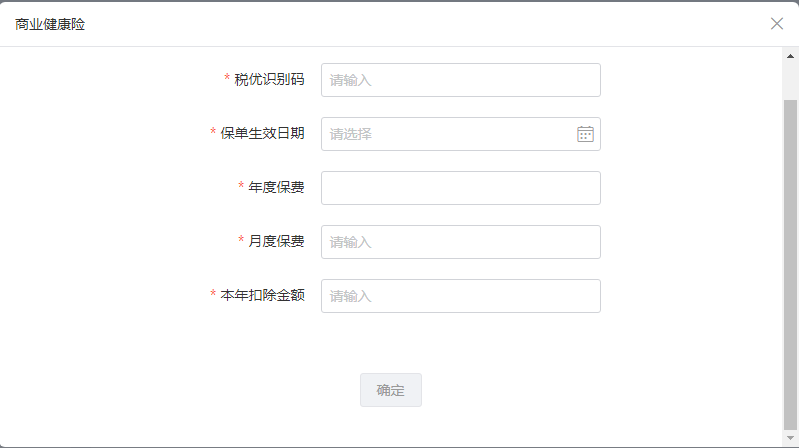Click the scrollbar down arrow
799x448 pixels.
[790, 438]
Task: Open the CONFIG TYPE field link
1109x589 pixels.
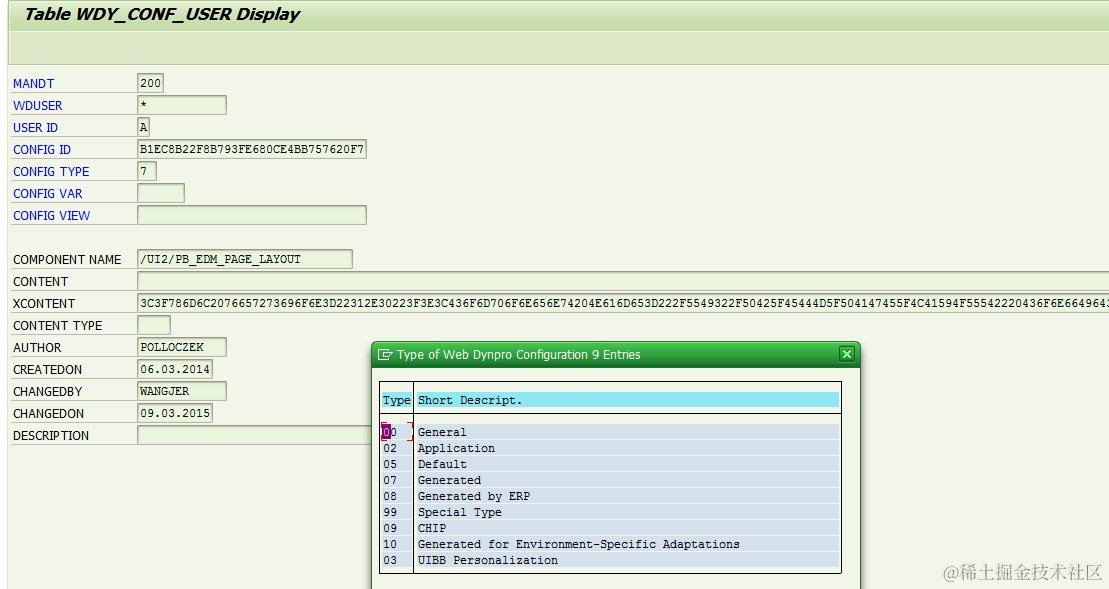Action: [x=51, y=171]
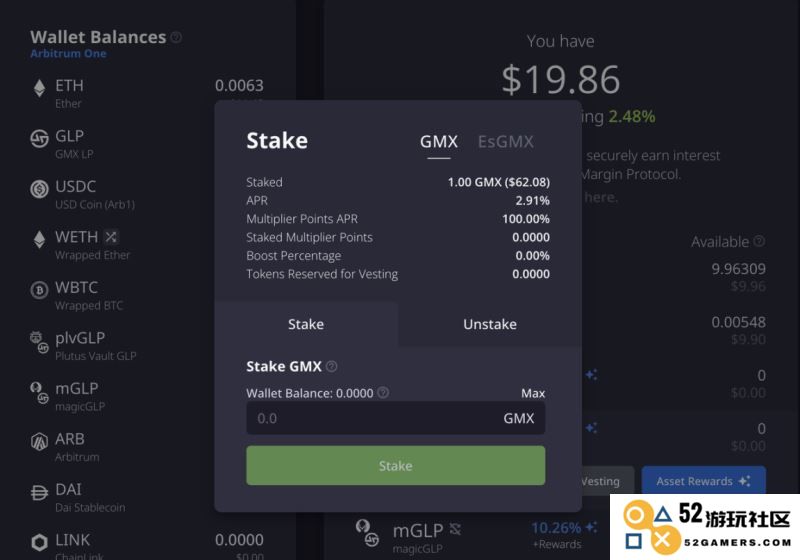Open the Available column help icon

coord(759,241)
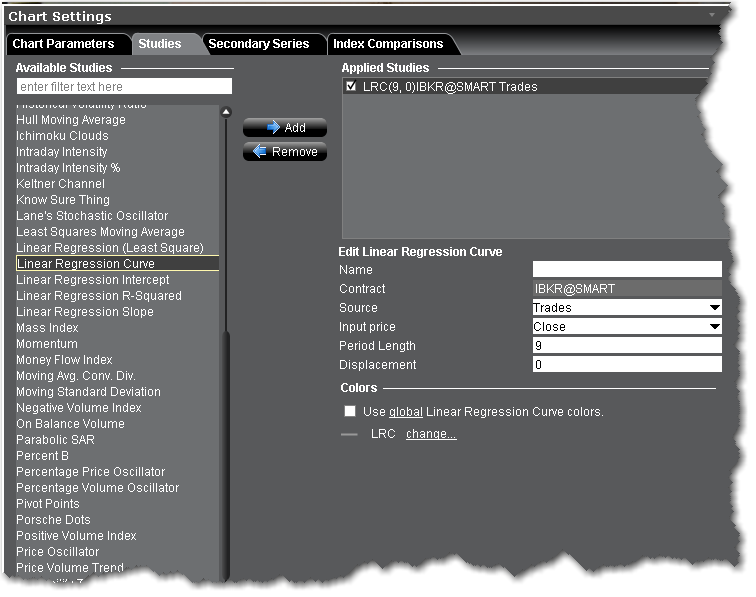Enable Use global Linear Regression Curve colors
The image size is (756, 597).
(350, 411)
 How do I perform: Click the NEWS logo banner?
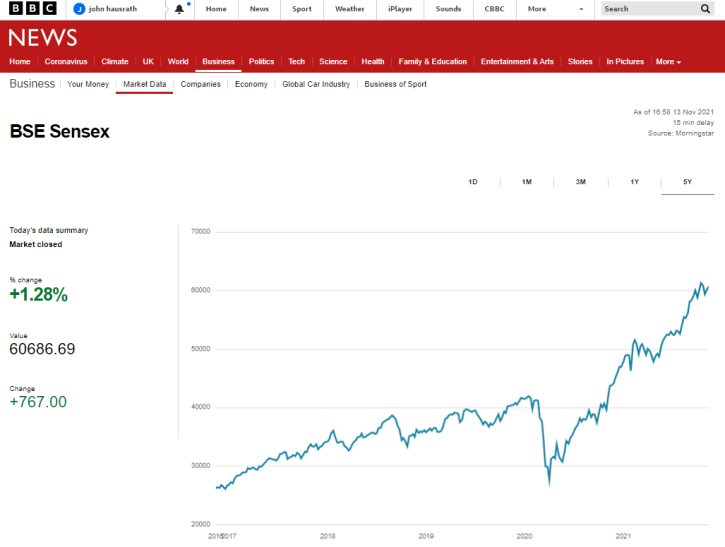pos(43,38)
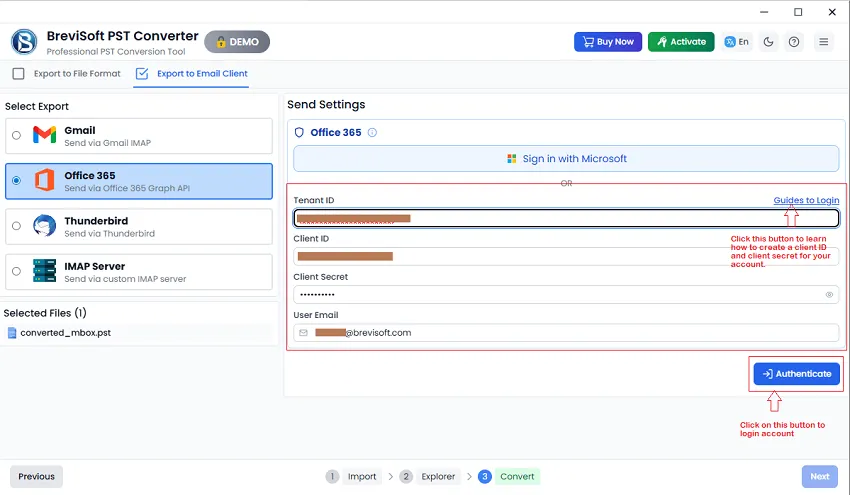Open the Guides to Login link
850x495 pixels.
(806, 201)
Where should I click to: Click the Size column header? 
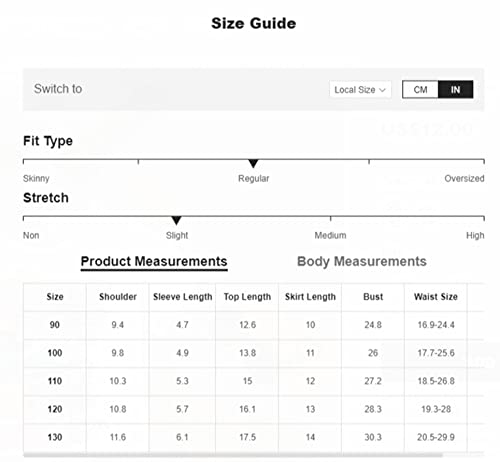point(55,297)
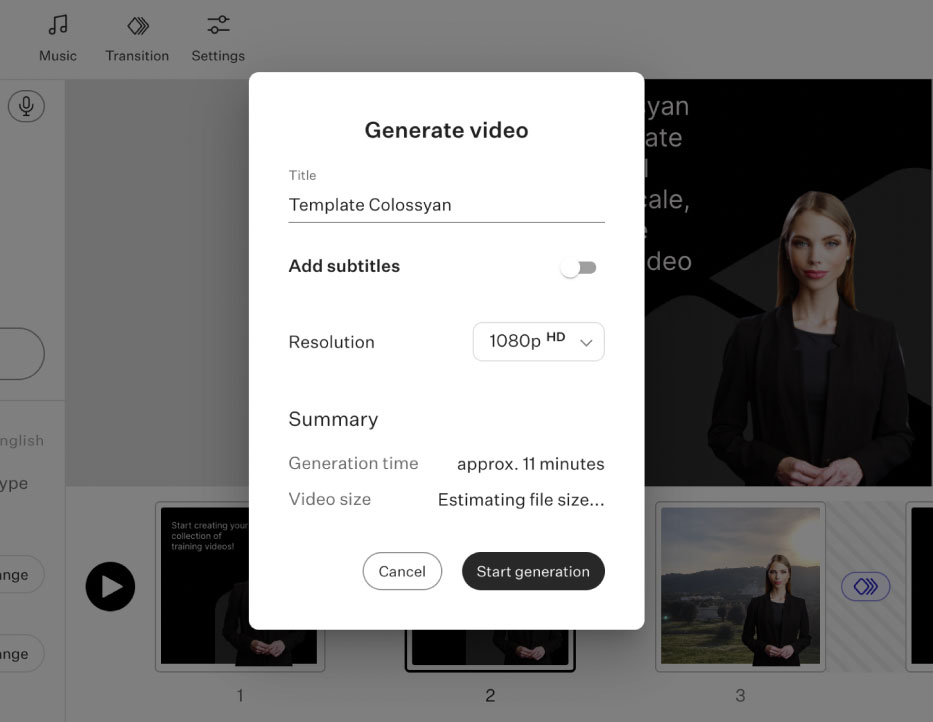Click the transition icon after slide 3
933x722 pixels.
(x=864, y=587)
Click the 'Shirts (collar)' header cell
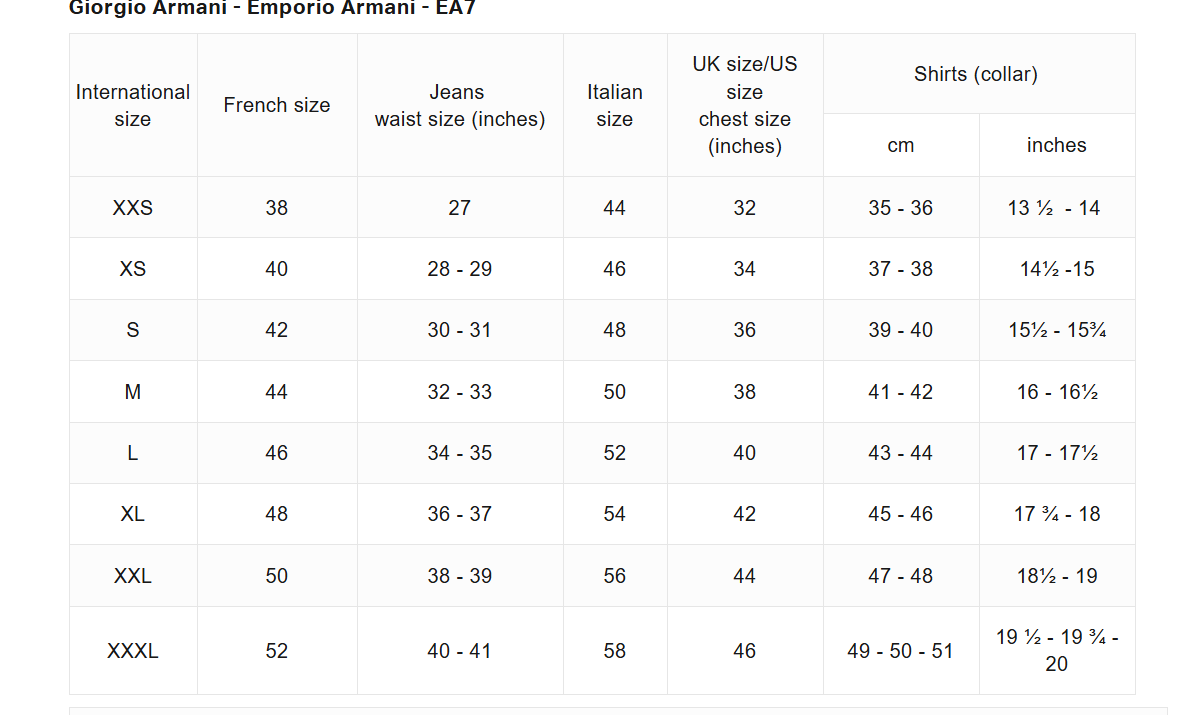 [x=976, y=74]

========================================

■ **TASK GOAL**
Reproduce exactly, and only, the lines from the one with "Where should I" to the final line of the listing above; the pictures are to be left out.

■ **ANSWER AREA**
Where should I click to: Click the Size column header? 
point(55,297)
Click the transition icon after slide 3
933x722 pixels.
(x=864, y=587)
Click the 'Shirts (collar)' header cell
 [x=976, y=74]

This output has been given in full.